Belfast Council calls for public inquiry into Renewable Heat Incentive "shambles"

BELFAST City Council has called for a full public inquiry into the "shambolic" Renewable Heat Incentive scheme, which has run millions of pounds over budget.

The RHI was set up in 2012 by the DUP's then-minister for enterprise, trade and investment Arlene Foster, who is now Joint First Minister. It was designed to encourage businesses and other non-domestic energy users to switch from fossil fuels to heat from renewable sources - but users could legitimately claim more in subsidies than the cost of the fuel burned.

Northern Ireland's Department of Economy now estimates that it will cost taxpayers an additional £490m.

A motion proposed by Alderman Ruth Patterson and passed by the council on Tuesday night noted serious public concern at the scheme's "financial squander" and resolved to write to the UK secretary of state calling on him to use powers under the Inquiries Act 2005 to initiate a public inquiry.

It also calls on Foster to step aside while the inquiry takes place.  

According to figures published by the BBC, 1,946 RHI applications were approved - a 98 per cent success rate.

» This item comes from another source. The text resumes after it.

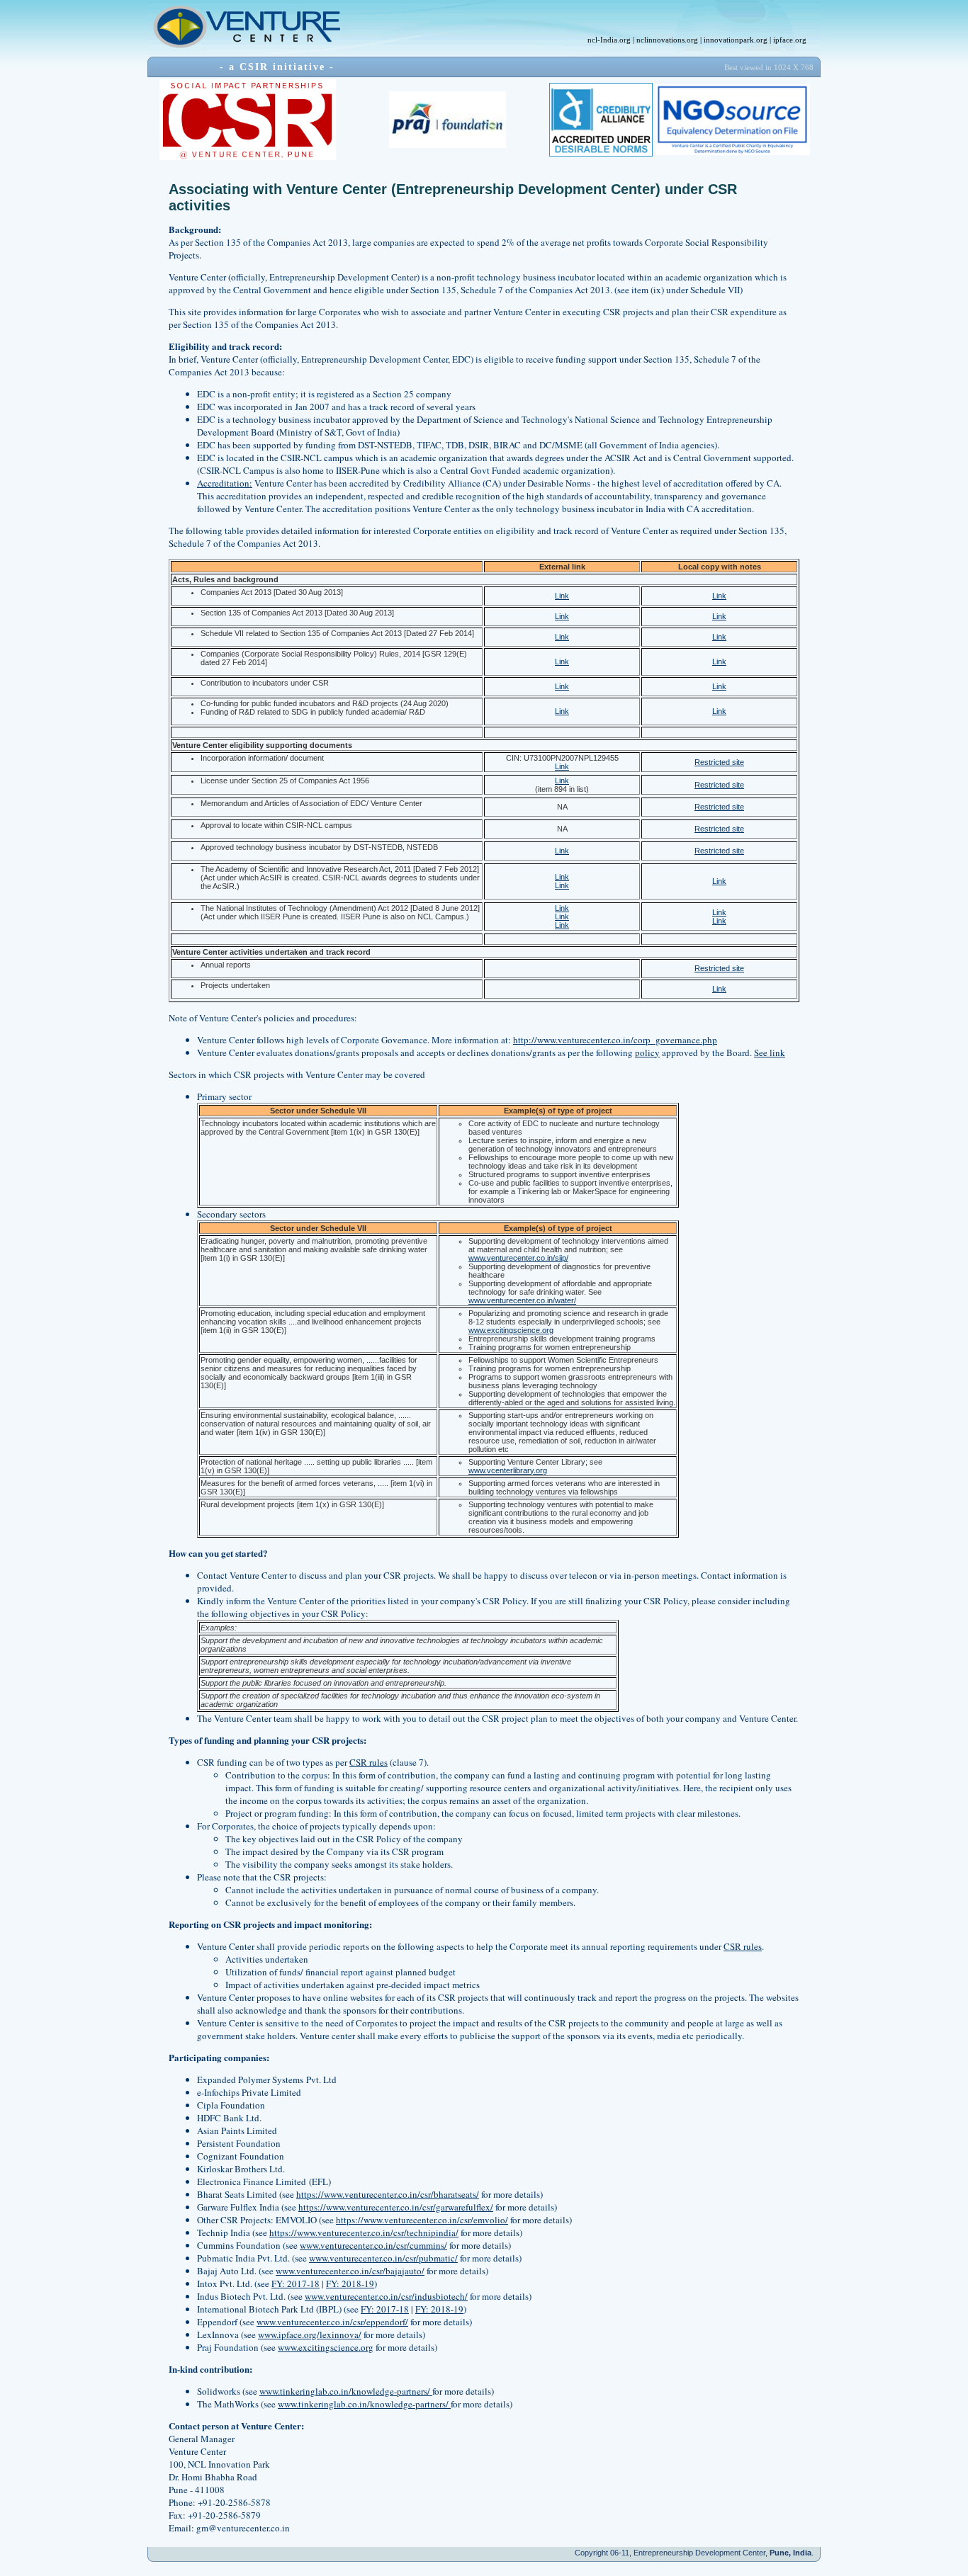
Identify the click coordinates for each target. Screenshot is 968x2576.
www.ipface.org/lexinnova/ (309, 2334)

Some 984 were received in just three months from September to November 2015 after plans were announced to cut the subsidiary.

In an independent audit, there were issues with half of the 300 RHI installations inspected, including 14 cases of suspected fraud. In five cases, payments were stopped.

Alderman Patterson told a meeting of the council that the RHI scheme was a "farce" that was constructed in a "woeful manner" and wasted hundreds of millions of pounds. She noted that a former DUP minister, Jonathan Bell, has made serious allegations of political corruption that need to be "fully tested", along with allegations that DUP donors benefited disproportionately from the scheme.

Arlene Foster has apologised for not controlling the cost of the RHI scheme but has insisted she has "nothing to hide" and has rejected all calls to resign.

In a statement, the DfE said: "In regard to the cost of the RHI scheme, the Comptroller & Auditor General's report estimated the 20-year costs of the scheme, if nothing is done, to be £1,150m.

"C&AG stated this involves 'a number of uncertainties' and represents 'the best estimate of the worst case'.

"Based on a forecasted three per cent Barnett share of the allocation for the GB scheme, the projected available budget is £660m. Based on those published figures, the maximum burden on the Northern Ireland budget would be £490m."